Выздоровление этих групп наступило еще через 7 дней. Таким образом, полученные данные свидетельствуют, что заявляемые препараты могут быть использованы местно для борьбы со смешанными инфекциями, вызванные грамположительными и грамотрицательными бактериями и грибами.

Эксперимент 13. Определение возможности использования заявляемых соединений для предотвращения порчи продуктов.

В качестве модели было использовано сливочное масло, в которое были добавлены микробы, поименованные в примере 12 в количестве 10⁵ бактерий каждого вида на 1 грамм масла. В масло также были добавлены испытуемые вещества I, II, III (готовили по 10 проб на каждое вещество). Вещества добавляли в количестве 200 или 300 мг/кг. Пробы инкубировали при 37°С, каждый день делая количественные высевы на питательные среды, предназначенные для роста соответствующих бактерий и грибов. В контроле, в масло был добавлен растворитель - ДМСО, использованный для приготовления проб испытуемых препаратов.
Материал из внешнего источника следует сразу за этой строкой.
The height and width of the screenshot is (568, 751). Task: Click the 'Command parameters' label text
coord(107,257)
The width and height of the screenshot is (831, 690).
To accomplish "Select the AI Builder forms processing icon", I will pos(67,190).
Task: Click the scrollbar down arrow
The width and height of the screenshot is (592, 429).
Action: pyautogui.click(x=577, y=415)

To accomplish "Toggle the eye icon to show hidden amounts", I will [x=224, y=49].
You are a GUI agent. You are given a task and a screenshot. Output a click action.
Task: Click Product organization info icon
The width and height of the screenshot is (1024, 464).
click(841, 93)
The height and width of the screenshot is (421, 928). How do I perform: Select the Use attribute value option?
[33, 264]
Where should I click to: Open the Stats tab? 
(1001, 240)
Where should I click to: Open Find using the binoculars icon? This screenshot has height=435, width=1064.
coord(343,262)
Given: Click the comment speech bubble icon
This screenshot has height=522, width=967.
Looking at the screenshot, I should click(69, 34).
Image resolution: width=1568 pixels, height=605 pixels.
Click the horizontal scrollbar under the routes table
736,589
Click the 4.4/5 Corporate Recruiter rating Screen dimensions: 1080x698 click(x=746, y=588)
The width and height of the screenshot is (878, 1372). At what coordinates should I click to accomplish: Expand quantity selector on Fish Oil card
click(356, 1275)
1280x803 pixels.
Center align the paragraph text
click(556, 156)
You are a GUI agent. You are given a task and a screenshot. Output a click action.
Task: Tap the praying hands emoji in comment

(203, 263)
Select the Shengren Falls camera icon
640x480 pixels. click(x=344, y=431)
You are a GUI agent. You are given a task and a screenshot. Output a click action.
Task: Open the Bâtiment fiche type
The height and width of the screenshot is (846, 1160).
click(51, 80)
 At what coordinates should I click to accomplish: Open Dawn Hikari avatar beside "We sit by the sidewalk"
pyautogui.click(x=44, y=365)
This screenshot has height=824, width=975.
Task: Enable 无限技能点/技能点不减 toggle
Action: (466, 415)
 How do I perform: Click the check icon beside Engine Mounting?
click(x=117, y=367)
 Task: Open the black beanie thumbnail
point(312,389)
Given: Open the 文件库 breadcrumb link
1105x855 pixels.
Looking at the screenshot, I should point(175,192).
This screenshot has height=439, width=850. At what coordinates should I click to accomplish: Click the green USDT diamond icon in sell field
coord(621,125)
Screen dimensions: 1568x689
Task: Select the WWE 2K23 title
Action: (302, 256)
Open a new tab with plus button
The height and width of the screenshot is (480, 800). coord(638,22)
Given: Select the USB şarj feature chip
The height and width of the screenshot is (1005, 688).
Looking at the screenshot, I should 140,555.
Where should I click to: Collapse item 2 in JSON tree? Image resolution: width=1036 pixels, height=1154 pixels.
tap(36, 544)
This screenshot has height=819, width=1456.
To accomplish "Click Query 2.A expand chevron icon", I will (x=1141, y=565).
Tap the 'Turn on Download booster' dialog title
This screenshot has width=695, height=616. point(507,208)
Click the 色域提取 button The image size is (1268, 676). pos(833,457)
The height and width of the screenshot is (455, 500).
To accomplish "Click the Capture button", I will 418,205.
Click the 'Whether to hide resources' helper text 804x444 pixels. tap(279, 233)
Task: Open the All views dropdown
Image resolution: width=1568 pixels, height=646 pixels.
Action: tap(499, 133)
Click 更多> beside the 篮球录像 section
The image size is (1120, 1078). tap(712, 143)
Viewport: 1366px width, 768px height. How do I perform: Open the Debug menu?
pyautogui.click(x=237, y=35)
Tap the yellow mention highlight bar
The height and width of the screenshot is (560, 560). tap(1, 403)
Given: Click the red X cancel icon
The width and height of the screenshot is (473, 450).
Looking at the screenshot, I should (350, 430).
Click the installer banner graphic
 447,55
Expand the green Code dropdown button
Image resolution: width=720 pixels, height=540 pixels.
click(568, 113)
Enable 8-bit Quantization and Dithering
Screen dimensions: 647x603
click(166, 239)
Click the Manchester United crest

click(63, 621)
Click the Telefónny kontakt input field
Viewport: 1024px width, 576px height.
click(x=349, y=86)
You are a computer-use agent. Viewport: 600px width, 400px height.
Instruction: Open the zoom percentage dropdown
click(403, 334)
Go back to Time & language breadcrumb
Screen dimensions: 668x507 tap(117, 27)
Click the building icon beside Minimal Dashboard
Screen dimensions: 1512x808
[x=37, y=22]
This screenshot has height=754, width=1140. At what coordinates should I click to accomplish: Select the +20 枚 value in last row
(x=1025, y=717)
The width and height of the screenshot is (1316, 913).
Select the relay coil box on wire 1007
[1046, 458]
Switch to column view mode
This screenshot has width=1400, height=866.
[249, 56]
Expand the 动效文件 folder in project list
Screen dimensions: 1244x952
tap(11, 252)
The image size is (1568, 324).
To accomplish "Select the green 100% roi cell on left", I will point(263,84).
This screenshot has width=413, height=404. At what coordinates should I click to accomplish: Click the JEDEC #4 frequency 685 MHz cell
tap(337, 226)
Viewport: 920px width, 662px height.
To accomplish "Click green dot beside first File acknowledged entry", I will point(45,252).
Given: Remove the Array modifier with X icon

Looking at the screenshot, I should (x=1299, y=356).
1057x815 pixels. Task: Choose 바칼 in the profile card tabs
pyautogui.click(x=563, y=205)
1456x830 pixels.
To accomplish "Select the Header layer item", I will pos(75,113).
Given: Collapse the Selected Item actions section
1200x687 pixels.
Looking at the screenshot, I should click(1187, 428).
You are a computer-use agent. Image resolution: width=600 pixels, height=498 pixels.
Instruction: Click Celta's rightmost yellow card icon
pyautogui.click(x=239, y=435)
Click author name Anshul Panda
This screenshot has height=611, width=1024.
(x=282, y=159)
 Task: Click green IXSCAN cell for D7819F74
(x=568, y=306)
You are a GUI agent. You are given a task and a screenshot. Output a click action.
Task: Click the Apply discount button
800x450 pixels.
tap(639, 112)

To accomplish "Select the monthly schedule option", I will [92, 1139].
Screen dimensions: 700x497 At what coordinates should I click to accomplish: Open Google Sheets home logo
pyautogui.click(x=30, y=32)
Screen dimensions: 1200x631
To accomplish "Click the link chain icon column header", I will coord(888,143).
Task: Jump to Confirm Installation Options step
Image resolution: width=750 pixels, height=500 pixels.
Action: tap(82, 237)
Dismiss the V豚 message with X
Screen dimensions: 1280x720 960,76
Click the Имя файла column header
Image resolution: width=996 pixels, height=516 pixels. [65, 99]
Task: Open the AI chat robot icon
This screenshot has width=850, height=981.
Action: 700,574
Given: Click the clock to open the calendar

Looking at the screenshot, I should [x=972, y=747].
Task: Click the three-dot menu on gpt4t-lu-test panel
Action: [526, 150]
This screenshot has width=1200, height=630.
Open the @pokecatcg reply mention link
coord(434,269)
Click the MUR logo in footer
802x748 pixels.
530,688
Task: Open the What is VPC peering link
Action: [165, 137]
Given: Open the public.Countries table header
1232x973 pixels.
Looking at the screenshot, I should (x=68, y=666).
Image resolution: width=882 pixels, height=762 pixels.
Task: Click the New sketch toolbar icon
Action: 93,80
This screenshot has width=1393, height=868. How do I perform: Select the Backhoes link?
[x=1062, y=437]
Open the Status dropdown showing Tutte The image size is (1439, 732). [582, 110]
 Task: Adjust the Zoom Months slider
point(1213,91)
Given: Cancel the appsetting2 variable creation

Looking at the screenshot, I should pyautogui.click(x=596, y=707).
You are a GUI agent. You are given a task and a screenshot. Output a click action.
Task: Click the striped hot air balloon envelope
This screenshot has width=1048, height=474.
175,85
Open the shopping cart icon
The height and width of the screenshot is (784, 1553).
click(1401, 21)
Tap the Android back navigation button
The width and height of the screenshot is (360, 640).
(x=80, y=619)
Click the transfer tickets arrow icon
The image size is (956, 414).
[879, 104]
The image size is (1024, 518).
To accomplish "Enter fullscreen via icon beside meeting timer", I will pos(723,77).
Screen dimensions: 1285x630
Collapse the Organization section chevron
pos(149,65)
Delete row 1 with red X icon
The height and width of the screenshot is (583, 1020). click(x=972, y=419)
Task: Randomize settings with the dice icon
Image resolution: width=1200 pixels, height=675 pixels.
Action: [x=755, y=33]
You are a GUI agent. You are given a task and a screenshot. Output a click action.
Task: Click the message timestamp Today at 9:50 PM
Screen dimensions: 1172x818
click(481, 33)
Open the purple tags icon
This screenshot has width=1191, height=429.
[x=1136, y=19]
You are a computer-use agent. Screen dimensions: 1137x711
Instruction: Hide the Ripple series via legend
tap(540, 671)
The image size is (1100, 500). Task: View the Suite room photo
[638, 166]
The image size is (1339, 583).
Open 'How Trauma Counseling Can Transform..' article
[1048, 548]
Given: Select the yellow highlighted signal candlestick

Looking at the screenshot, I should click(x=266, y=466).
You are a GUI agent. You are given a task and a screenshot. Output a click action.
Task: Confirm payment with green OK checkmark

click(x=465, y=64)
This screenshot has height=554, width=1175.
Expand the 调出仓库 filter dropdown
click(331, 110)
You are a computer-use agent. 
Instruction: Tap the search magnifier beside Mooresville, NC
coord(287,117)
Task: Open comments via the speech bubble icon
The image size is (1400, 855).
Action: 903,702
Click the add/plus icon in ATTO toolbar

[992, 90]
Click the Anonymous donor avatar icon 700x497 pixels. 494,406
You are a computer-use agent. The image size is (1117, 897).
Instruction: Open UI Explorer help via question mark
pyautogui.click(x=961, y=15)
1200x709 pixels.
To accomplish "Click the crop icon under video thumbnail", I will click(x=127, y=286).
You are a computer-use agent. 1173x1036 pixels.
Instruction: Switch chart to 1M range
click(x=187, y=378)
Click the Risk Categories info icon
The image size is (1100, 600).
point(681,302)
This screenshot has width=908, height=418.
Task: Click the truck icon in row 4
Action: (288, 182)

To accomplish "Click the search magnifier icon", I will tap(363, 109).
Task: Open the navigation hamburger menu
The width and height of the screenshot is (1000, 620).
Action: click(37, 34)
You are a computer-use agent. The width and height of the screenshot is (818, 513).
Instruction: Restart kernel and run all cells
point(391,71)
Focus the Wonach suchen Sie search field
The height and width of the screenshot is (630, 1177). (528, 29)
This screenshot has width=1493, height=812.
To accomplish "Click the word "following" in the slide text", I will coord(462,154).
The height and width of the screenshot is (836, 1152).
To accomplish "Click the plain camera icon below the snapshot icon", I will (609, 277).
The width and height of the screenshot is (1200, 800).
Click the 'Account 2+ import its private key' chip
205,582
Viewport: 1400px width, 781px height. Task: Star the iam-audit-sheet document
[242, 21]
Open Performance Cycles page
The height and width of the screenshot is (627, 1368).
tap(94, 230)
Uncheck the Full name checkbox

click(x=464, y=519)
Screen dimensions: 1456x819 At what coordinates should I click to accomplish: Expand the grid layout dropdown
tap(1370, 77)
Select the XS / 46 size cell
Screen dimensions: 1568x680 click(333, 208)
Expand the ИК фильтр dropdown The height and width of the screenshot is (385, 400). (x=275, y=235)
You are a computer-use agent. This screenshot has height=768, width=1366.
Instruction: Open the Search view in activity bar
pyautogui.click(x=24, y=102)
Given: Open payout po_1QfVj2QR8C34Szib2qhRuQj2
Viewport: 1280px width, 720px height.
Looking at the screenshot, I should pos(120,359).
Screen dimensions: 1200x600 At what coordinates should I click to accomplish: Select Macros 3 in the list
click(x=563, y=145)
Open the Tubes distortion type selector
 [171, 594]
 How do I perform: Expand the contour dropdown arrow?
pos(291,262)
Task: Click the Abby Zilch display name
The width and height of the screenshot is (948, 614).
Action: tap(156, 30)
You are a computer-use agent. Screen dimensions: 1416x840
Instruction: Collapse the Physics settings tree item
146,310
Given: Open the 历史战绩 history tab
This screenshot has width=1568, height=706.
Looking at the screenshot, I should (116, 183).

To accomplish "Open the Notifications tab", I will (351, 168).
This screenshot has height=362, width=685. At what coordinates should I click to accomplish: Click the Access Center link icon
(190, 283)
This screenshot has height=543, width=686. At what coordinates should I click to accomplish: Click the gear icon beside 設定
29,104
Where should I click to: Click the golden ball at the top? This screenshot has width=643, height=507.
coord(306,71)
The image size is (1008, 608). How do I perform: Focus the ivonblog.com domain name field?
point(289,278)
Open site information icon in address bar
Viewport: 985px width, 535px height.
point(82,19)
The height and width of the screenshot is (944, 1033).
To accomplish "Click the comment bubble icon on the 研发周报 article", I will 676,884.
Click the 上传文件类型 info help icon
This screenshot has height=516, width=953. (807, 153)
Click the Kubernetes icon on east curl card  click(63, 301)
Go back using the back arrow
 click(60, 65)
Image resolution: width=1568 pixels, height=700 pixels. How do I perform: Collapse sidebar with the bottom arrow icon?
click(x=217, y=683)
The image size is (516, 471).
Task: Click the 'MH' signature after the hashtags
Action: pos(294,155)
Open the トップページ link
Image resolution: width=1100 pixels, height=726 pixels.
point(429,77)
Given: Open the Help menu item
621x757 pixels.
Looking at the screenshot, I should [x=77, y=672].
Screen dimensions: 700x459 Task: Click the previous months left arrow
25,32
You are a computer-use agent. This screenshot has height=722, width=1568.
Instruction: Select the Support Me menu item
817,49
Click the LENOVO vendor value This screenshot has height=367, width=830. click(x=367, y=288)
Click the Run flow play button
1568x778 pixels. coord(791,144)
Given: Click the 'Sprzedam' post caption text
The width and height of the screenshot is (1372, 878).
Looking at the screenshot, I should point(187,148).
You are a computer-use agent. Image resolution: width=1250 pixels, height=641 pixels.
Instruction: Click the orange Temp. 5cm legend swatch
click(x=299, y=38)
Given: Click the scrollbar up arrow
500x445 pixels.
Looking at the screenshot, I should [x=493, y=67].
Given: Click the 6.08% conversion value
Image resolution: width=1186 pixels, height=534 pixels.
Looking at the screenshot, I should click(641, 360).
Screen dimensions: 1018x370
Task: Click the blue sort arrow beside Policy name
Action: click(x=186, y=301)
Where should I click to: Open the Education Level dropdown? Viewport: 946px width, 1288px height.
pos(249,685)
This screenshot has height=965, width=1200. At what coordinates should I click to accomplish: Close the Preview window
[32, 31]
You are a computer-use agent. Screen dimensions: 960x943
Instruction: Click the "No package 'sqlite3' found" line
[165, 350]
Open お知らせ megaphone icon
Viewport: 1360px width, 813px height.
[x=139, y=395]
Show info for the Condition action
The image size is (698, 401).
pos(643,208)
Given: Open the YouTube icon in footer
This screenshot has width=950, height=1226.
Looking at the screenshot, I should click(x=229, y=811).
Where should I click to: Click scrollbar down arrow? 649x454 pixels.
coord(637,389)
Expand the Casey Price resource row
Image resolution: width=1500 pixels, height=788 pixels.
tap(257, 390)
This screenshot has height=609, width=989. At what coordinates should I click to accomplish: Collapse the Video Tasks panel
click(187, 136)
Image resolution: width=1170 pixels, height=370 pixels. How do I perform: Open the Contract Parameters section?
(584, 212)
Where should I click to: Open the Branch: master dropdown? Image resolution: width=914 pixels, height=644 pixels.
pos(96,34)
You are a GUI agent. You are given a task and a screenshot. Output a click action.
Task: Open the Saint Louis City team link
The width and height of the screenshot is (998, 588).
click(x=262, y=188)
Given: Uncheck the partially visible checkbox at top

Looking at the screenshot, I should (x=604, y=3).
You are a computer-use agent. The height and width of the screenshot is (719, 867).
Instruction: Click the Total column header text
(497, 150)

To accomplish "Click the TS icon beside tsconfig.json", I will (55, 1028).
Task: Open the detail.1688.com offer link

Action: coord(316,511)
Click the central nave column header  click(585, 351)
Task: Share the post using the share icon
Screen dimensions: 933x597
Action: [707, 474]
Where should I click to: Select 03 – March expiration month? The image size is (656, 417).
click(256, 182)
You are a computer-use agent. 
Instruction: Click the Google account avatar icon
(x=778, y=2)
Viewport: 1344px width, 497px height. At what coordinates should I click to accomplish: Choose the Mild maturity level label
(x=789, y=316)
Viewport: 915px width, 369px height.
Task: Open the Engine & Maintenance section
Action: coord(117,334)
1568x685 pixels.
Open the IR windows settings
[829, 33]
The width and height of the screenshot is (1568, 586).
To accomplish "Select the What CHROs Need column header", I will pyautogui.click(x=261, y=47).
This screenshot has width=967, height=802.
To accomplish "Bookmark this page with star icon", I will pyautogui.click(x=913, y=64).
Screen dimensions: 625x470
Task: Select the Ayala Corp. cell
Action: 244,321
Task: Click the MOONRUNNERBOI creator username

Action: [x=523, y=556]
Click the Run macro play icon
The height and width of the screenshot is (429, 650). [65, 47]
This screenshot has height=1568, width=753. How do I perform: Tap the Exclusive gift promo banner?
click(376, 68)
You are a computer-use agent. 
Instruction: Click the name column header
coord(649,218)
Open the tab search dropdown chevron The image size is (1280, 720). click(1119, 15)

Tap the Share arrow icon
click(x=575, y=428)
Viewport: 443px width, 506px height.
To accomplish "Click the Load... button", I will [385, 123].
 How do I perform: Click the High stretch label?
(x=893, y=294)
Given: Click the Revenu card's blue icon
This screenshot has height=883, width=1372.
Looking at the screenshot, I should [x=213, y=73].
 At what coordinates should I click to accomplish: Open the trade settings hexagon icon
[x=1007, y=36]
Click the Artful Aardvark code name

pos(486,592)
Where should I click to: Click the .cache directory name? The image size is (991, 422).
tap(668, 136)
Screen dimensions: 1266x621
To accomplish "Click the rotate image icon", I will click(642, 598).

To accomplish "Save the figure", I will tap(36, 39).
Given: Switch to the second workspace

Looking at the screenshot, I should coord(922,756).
После 24 часов инкубации в контрольных пробах зарегистрировано нарастание количества внесенных микробов в 10 раз. Из проб, где вещества были внесены в количестве 300 мг/кг, микроорганизмы не высевались. При внесенных 200 мг/кг у пробы II зарегистрировано сохранение внесенного количества псевдомонад. Через две недели (время наблюдения) в пробах, содержащих 300 мкг/мл веществ II и III, роста микробов не наблюдалось.

Полученные данные свидетельствуют о возможности защиты пищевых продуктов от смешанной микробной порчи.

Промышленная применимость

Приведенные выше примеры и практические результаты синтеза и анализа заявляемых соединений подтверждают возможность лабораторного и промышленного синтеза заявляемых соединений средствами, освоенными современной фармацевтической и химической промышленностью, а также их строгую идентификацию общепринятыми методами контроля.

Серия экспериментов по определению биологической активности, представленная в отчетах, показала, что заявляемые соединения обладают выраженными противогрибковым (против одно- и многоклеточных грибов), а также противобактериальным и противовирусным, а также противоопухолевым и противоболевым действием. Приведенные факты доказывают достижение задач, поставленных изобретением.